## Exercise
Give back exactly the lines of the entries below from the line with "Given: Sort table by Расход с НДС column" to the line with "Click the May", inclusive, and only those.

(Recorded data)

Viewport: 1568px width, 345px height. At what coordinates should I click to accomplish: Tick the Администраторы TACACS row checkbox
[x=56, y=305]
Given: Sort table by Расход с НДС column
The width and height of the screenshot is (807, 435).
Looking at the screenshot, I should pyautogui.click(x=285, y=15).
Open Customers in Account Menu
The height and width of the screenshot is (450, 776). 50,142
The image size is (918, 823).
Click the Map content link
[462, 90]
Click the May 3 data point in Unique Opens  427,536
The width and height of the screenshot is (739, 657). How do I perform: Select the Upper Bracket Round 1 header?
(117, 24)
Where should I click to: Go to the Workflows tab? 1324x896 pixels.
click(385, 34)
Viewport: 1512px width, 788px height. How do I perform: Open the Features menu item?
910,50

## Answer for this exercise
Given: Sort table by Расход с НДС column
The width and height of the screenshot is (807, 435).
Looking at the screenshot, I should pyautogui.click(x=285, y=15).
Open Customers in Account Menu
The height and width of the screenshot is (450, 776). 50,142
The image size is (918, 823).
Click the Map content link
[462, 90]
Click the May 3 data point in Unique Opens  427,536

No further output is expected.